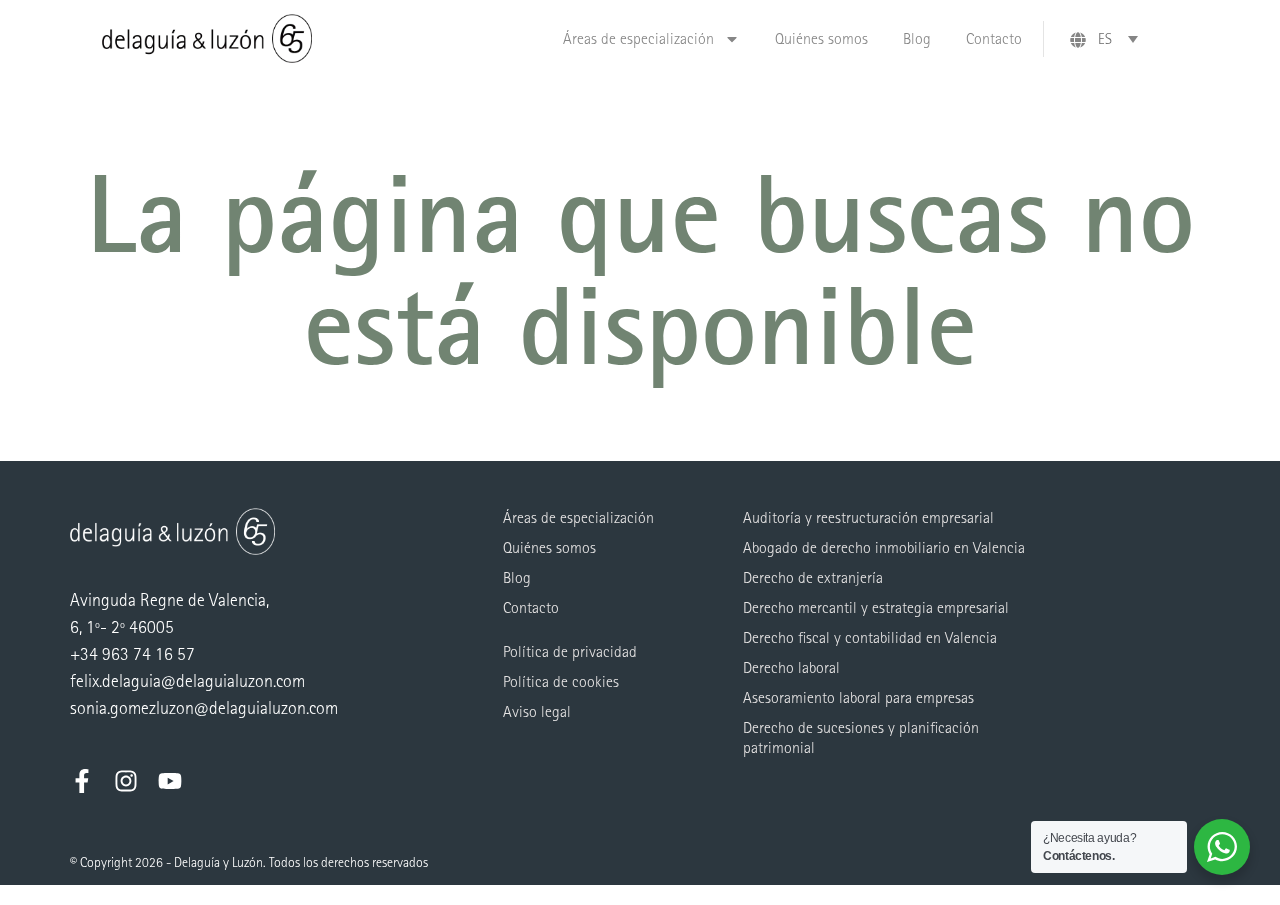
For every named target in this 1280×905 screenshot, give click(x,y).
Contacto (994, 38)
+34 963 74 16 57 (132, 654)
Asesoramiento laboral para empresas (858, 697)
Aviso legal (537, 711)
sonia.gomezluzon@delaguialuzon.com (204, 708)
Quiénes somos (821, 38)
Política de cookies (561, 681)
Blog (917, 38)
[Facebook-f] (82, 781)
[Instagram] (126, 781)
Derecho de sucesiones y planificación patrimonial (861, 737)
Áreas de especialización (638, 38)
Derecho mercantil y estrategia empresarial (876, 607)
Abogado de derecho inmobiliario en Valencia (884, 547)
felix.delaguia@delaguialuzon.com (187, 681)
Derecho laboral (791, 667)
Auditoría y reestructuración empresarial (868, 517)
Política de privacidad (570, 651)
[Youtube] (170, 781)
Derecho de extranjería (813, 577)
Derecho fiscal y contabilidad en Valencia (870, 637)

## Exercise objective
Filter the records above down to the lines containing "Valencia".

## Answer for the task
Abogado de derecho inmobiliario en Valencia (884, 547)
Derecho fiscal y contabilidad en Valencia (870, 637)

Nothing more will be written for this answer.